Mengingat akan arti dasar kata
ini, masdar isim (kata benda infinitif) tasbih dari sabbaha artinya menyatakan bahwa Allah Swt. itu
jauh dari segala kekurangan
atau aib, atau cepat-cepat memohon bantuan ke hadirat Allah Swt. dan
sigap dalam menaati Dia sambil mengatakan Subhānallāh (Lexicon Lane).

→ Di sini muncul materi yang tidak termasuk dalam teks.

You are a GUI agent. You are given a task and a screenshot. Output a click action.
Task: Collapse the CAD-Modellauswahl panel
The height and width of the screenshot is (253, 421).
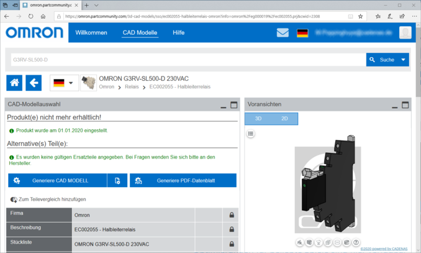coord(223,106)
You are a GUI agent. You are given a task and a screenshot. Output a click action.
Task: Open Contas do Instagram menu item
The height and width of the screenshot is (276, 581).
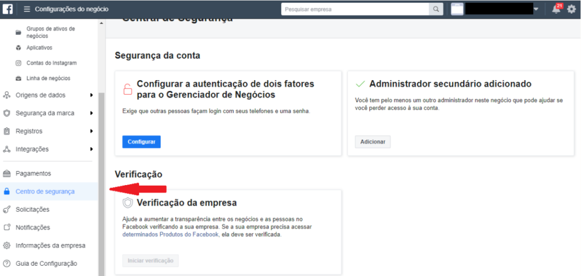pos(51,63)
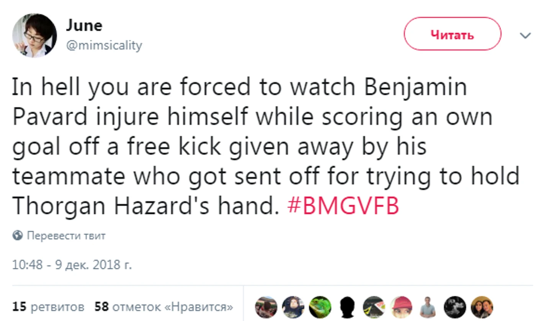Click Перевести твит translate link
Screen dimensions: 559x321
point(66,235)
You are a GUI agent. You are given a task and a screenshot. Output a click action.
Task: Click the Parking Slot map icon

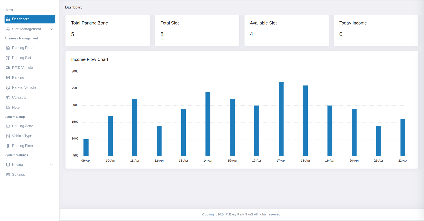click(x=8, y=58)
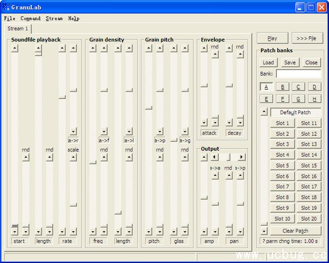Open the Stream menu
329x263 pixels.
pos(54,18)
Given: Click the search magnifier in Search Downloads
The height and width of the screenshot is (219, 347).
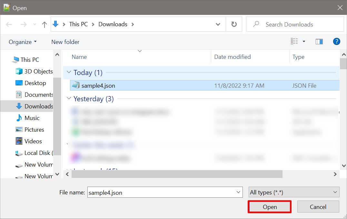Looking at the screenshot, I should click(256, 24).
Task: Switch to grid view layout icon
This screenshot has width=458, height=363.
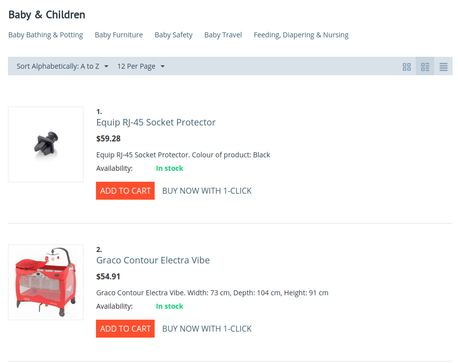Action: pos(407,67)
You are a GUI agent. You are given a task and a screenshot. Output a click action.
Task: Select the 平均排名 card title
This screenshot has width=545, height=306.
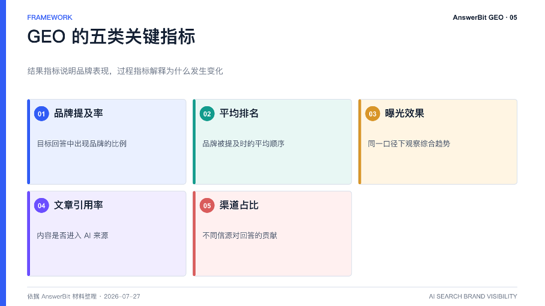239,113
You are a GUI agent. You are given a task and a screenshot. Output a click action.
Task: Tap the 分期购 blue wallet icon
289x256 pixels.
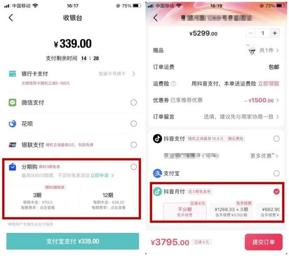tap(12, 167)
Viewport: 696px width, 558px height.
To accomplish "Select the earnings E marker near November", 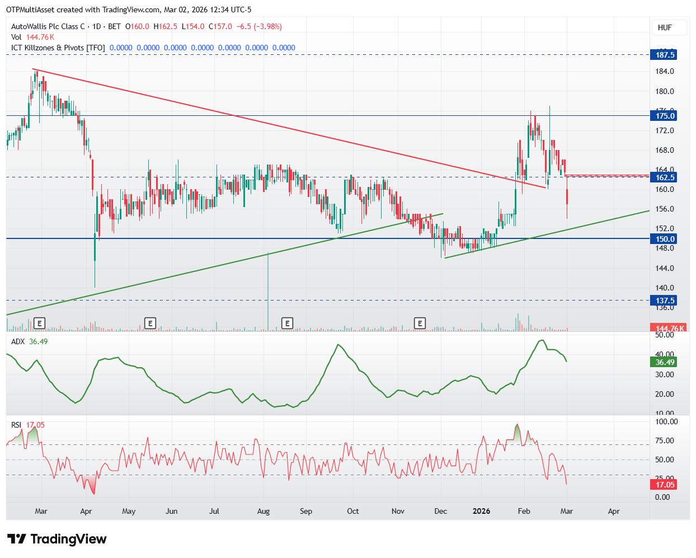I will point(420,323).
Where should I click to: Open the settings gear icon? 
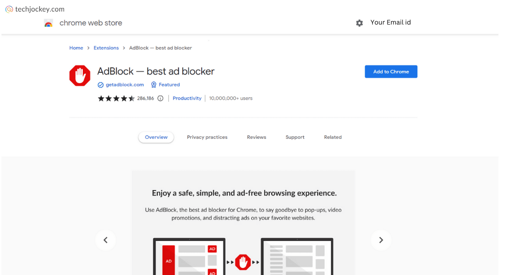[x=359, y=22]
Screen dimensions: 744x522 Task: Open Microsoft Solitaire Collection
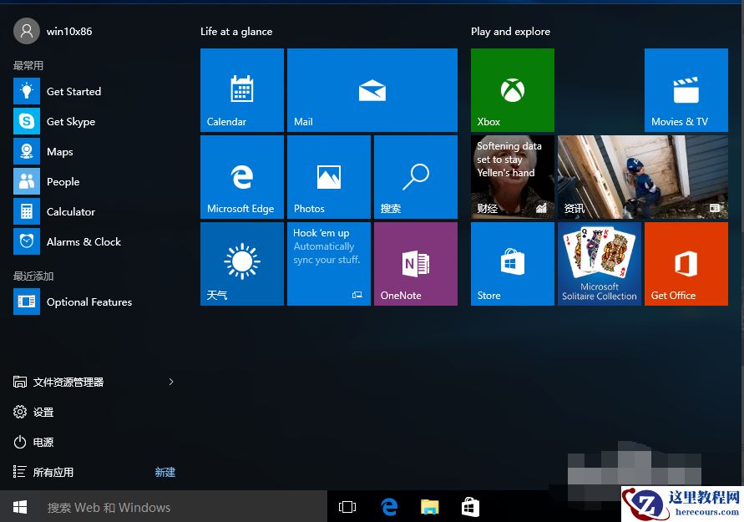[x=599, y=264]
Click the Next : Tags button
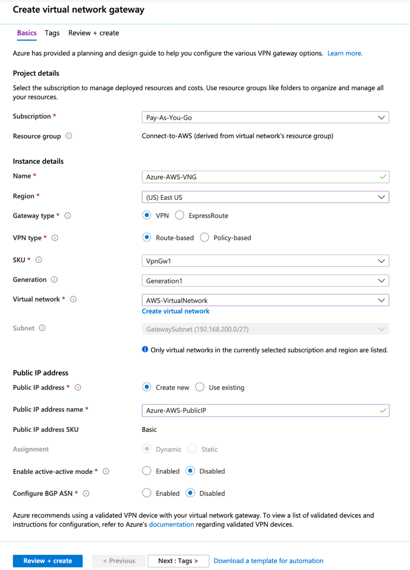 (178, 561)
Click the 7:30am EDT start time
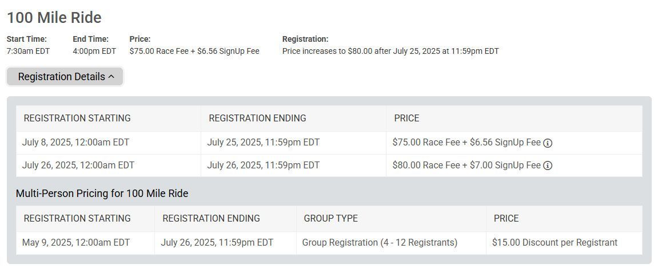Image resolution: width=658 pixels, height=272 pixels. (x=28, y=52)
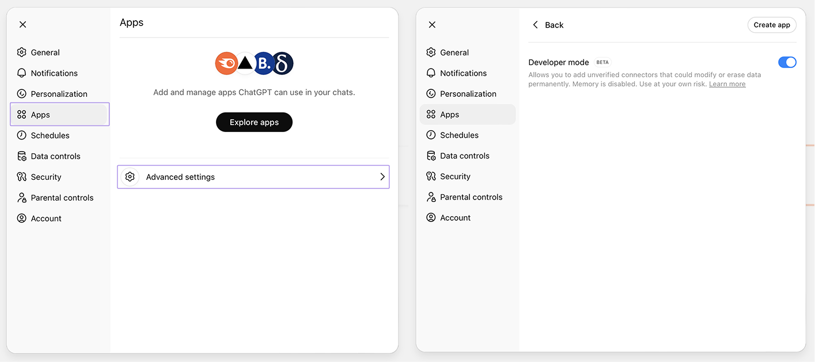Click Security icon in the Explore apps dialog
Viewport: 815px width, 362px height.
(22, 177)
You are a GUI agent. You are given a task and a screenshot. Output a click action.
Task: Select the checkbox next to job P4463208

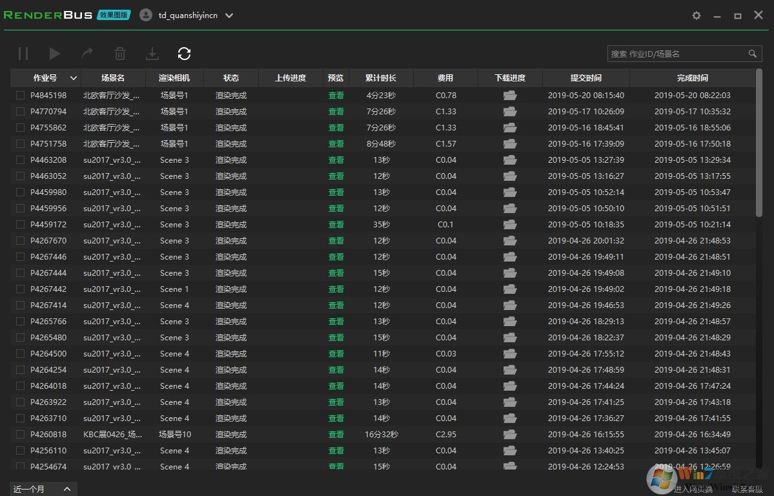tap(20, 160)
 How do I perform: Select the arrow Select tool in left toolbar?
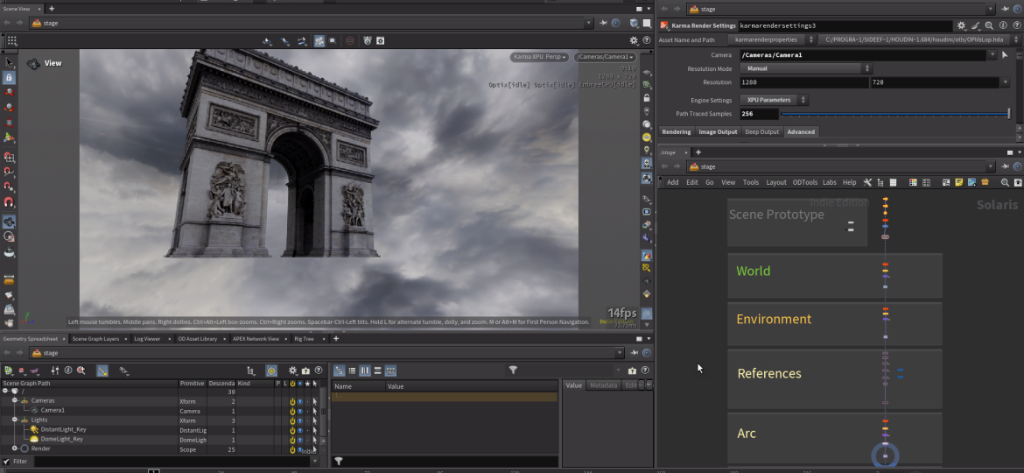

Oleh karena itu ayat ini berarti
bahwa segala sesuatu di alam semesta sedang melakukan tugasnya masing-masing dengan cermat dan
teratur, dan dengan memanfaatkan kemampuan-kemampuan
serta kekuatan-kekuatan yang
dilimpahkan Allah kepadanya, memenuhi tujuan
ia diciptakan dengan cara yang sangat ajaib,
sehingga kita mau tidak mau harus mengambil kesimpulan bahwa Sang
Perencana dan Arsitek alam
semesta ini, sungguh Maha Kuasa dan Maha Bijaksana, dan bahwa alam semesta secara keseluruhan
dan tiap-tiap makhluk secara individu serta dalam batas kemampuannya masing-masing, memberi kesaksian mengenai kebenaran yang tidak dapat dipungkiri, bahwa tatanan alam semesta karya Allah Swt. itu mutlak
bebas dari setiap kekurangan, aib
atau ketidaksempurnaan dalam segala
seginya yang beraneka ragam dan banyak itu. Inilah maksud kata tasbih,
firman-Nya berkenaan para malaikat:
وَ مَا مِنَّاۤ اِلَّا لَہٗ
مَقَامٌ مَّعۡلُوۡمٌ ﴿﴾ۙ وَّ
اِنَّا لَنَحۡنُ الصَّآفُّوۡنَ
﴿﴾ۚ وَ اِنَّا
لَنَحۡنُ الۡمُسَبِّحُوۡنَ ﴿﴾
“Dan sekali-kali tidak ada di antara kami melainkan ia memiliki kedudukan yang ditentukan, dan sesungguhnya kami benar-benar
berjajar-jajar di hadapan Tuhan, dan sesungguhnya kami benar-benar senantiasa bertasbih.”
(Ash-Shāffāt
[37]:165-167).
Makna “Bertasbihnya” Para Malaikat kepada Allah Swt. &
Merontokkan Paham
Sesat Allah Swt. Memiliki “Anak”
Dengan demikian penggunaan kalimat sabbaha
atau yusabbihu berkenaan dengan
kesempurnaan tatanan alam semesta
atau berkenaan dengan para malaikat
dalam melaksanakan perintah Allah
Swt. telah merontokkan paham sesat
bahwa Allah Swt. seperti halnya manusia
memiliki istri dan anak – Subhanallāh, firman-Nya:
فَاسۡتَفۡتِہِمۡ اَلِرَبِّکَ الۡبَنَاتُ وَ لَہُمُ الۡبَنُوۡنَ
﴿﴾ۙ اَمۡ خَلَقۡنَا الۡمَلٰٓئِکَۃَ اِنَاثًا
وَّ ہُمۡ شٰہِدُوۡنَ﴿﴾ اَلَاۤ اِنَّہُمۡ
مِّنۡ اِفۡکِہِمۡ لَیَقُوۡلُوۡنَ ﴿﴾ۙ وَلَدَ اللّٰہُ ۙ وَ اِنَّہُمۡ
لَکٰذِبُوۡنَ ﴿﴾ اَصۡطَفَی الۡبَنَاتِ عَلَی الۡبَنِیۡنَ ﴿﴾ؕ
Sekarang
tanyailah mereka: “Apakah Tuhan kamu mempunyai anak perempuan, sedangkan untuk mereka anak laki-laki?” Ataukah Kami menciptakan malaikat-malaikat itu
perempuan dan mereka menyaksikannya? Ketahuilah,
sesungguhnya itu adalah
kebohongan mereka dan mereka
benar-benar berkata: “Allah memiliki anak” dan
sesungguhnya mereka benar-benar pendusta. Apakah Dia memilih anak-anak perempuan daripada anak-anak laki-laki? (Ash-Shāffāt [37]:150-154).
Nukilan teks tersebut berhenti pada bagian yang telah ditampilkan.